SUPPLIED TEXT

— START —

29 March 2015 News/Editorial
The headlines for what follows could read something like this:
“Are the interests and rights of Scottish salmon fishery owners being represented?”
…….or, more sensationally, eg in The Sun (!):
“Scottish salmon fishery owners sleepwalking to oblivion?”
It is a curious thing that the Tweed, an atypical river in Scotland, because it is both cross border and has its own very individual legislation, is making most noise about the Wild Fisheries Review and what it sees as red line issues.
Some say we are making this noise too early, before it is known which bits of the Thin review will be included in the final consultation, but the trouble with not doing that, is that it can imply acquiescence, even consent, to things that may be unacceptable.
Perhaps Tweed owners are better briefed than those on other rivers, maybe they are naturally more cussed and awkward, or maybe other river owners don’t care……...or more sinister, and likely, they just don’t know.
So who does represent the views of Scottish salmon fishery owners?
And, one wonders, exactly what weight does anyone in this process give to the people who have the only right there is to fish for and catch Scottish salmon?
Some say that the Government would rather talk to anyone but the owners, which would be extraordinary, just as Andrew Thin and his committee, in their report, hardly mentions them?
The Association of Salmon Fishery Boards (ASFB) is the representative body of the 41 Scottish District Fishery Boards including the Tweed.
The ASFB’s day to day business is handled by a hardworking and knowledgeable permanent staff, and there are periodic management committee meetings, with 2 annual meetings of the full membership. The management committee is a good mix of experienced river managers and fishery owners.
All that is well and good for normal ongoing business, and an excellent job ASFB has done over recent times with many difficult issues to contend with ……..but the question posed, when confronted by the seismic potential consequences of the Wild Fisheries Review, is:
“Does the ASFB represent the rights and interests of Scottish salmon fishery owners?”
It seems that there is a most bizarre misunderstanding at the bottom of this, in that the owners think the ASFB represents their interests….. but that the ASFB does not think that at all.
Can we really have gone so far without anyone representing the views of those who own the right to fish?

— END —

GIVEN RECORDS
— START —

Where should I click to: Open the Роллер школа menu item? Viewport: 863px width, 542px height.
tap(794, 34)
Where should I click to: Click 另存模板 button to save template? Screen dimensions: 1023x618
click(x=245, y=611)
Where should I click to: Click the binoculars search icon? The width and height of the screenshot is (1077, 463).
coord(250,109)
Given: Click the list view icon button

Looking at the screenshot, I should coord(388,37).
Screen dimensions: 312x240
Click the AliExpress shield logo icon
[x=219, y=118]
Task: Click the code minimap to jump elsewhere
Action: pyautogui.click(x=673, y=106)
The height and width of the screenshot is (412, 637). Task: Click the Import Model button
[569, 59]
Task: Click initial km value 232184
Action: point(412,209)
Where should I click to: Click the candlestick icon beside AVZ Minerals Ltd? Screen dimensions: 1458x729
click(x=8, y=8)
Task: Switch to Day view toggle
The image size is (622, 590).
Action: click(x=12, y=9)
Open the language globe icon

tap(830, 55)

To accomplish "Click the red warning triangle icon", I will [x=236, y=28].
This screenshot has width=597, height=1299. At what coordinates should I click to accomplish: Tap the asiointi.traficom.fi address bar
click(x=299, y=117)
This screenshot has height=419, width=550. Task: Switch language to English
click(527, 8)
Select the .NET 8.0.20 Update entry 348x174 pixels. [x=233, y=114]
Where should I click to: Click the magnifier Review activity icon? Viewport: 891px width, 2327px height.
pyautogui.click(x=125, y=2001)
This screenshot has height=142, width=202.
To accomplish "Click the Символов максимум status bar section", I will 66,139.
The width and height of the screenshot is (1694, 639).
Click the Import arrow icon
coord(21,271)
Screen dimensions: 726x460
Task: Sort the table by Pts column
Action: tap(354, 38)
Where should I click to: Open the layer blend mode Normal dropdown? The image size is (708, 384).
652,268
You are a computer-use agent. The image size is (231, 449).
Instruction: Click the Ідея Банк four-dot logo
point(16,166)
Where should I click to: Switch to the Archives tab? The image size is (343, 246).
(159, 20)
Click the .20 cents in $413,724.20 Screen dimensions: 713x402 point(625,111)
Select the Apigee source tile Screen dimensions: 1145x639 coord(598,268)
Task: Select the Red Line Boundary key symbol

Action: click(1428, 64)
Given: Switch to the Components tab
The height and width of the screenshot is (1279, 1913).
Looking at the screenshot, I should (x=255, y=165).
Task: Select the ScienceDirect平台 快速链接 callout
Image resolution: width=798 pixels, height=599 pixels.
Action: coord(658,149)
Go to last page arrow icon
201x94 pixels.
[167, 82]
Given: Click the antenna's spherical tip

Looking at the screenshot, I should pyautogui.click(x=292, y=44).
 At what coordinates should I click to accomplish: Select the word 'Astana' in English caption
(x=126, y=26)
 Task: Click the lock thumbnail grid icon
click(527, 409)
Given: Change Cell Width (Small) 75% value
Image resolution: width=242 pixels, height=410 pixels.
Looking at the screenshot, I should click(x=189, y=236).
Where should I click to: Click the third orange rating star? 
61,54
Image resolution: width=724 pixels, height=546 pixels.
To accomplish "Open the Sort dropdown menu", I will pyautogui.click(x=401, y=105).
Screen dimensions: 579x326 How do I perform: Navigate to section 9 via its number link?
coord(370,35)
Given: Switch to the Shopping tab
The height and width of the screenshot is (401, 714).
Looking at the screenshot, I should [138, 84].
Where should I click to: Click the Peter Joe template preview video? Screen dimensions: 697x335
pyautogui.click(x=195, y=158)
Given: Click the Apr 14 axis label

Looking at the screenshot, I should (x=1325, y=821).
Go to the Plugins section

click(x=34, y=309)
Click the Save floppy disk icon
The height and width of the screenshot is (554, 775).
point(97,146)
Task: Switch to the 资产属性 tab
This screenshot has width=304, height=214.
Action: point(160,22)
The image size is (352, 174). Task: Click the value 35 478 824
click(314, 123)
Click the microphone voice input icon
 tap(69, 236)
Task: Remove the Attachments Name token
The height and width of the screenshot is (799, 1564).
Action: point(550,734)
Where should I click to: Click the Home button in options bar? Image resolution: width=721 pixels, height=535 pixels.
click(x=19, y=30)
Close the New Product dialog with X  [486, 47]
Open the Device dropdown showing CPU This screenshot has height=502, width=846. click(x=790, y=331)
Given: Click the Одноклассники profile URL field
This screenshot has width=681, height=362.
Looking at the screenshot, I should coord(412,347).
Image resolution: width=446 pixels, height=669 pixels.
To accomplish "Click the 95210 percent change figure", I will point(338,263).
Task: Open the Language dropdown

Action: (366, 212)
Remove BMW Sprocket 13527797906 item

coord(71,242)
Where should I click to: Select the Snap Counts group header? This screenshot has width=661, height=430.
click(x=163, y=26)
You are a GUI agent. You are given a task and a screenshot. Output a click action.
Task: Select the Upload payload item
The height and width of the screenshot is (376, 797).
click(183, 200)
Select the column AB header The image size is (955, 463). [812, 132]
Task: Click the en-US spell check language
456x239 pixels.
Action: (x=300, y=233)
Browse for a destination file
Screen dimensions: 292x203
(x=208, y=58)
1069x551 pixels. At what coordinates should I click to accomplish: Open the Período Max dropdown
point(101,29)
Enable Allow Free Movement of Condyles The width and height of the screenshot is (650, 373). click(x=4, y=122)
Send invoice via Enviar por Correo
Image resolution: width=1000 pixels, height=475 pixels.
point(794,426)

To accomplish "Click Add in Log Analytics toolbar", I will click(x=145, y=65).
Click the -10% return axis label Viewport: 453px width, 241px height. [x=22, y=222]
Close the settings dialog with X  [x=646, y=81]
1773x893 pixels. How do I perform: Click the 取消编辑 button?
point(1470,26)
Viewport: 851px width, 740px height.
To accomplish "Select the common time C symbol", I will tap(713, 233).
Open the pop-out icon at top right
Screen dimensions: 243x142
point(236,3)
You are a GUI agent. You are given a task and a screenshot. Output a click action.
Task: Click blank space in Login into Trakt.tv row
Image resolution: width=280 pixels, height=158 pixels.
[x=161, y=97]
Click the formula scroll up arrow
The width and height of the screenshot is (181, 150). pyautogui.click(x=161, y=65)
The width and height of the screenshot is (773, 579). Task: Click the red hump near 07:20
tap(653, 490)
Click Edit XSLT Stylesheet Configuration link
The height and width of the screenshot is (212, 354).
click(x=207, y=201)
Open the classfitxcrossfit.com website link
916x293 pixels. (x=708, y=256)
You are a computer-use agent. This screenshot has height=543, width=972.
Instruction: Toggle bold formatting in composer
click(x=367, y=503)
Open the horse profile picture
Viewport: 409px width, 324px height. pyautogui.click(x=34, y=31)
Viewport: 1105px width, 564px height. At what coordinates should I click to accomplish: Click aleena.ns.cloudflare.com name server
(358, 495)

— END —

EXERCISES TO COMPLETE
[1] In the editorial on the Wild Fisheries Review, why do the Tweed owners raise their objections now instead of waiting for the final consultation? Answer in one to three sentences.
[2] Continue the editorial on Scottish salmon fishery owners and the Wild Fisheries Review from its final question.
None of the lines are needed here.

PER-TASK ANSWERS
[1] Waiting until it is known which parts of the Thin review go into the final consultation could be taken as acquiescence, or even consent, to proposals that may be unacceptable. Speaking up early avoids giving that impression.

[2]
Disquiet is fuelled by the ASFB/RAFTS (the equally excellent Rivers and Fisheries Trusts of Scotland) joint working group, set up to consider the Fisheries Review, which has 9 or 10 members, only one of which is a fishery owner, and he is there as Chairman of ASFB (which does not, it seems, represent salmon fishery owners).
In other words, there is not one salmon fishery owner on the ASFB/RAFTS joint working group.
It is almost as if the ASFB and RAFTS see the owners as some sort of embarrassment, like a disappointing relative you don’t want to admit to, and dare not produce in polite society for fear of contamination by association…...or because they see the owners as the unfortunate product of years of inbreeding, chinless drivellers with at least three heads each who can, indeed must, be ignored “in the public interest”.
How strange is all that? Is the ASFB and RAFTS deliberately excluding them, is it an accident….do the salmon fishing owners realise that?
It might do to remind everyone that at present, and for years past, it is the salmon fishery owners who have paid all the bills in Scotland’s salmon fishing, that ASFB would not exist without them (it is wholly funded by them) and that the reason that Scottish salmon rivers are today in such comparatively good health (a) by international standards and (b) in terms of the maximised production of many millions of smolts every year (a much better/fairer measure of river management success than how many salmon come back).....is largely because of the vast amounts of money invested in their rivers, over the past 35 years in particular, by the owners, allowing the very significant improvement in management that there has been on almost all rivers.
It is up to other rivers and their owners what they think of how they are being represented…..or are not being represented, even if they imagine they are.
They should certainly wake up and find out before it is too late.
What of the Tweed? Is anybody truly representing the views of our owners to Government?
It is clear from the ASFB’s February bulletin that this ASFB/RAFTS joint working group, without a single proprietor on it, has been actively discussing the financing, the structure, the representation, the constitution of the proposed new replacements for the Boards, the Fishery Management Organisations (FMOs).
The statements by the RAFTS Chairman, in the 2015 ASFB/RAFTS Annual Review, just published, could not be clearer…...he envisages the demise of the Boards and ASFB, and with them, one can only assume, the local levy system which some owners, maybe even most owners (who knows because nobody has ever asked) find so anathema and are so concerned breaks the crucial link between local engagement/volunteering on the one hand and local accounting and accountability, including raising their own money, on the other.
So far down the FMO road have they gone that they are long past two crucial, fundamental issues:
First, do the fishery owners agree with the principle that the existing fishery boards and trusts should effectively cease to exist and be merged into the new charitable organisations, FMOs?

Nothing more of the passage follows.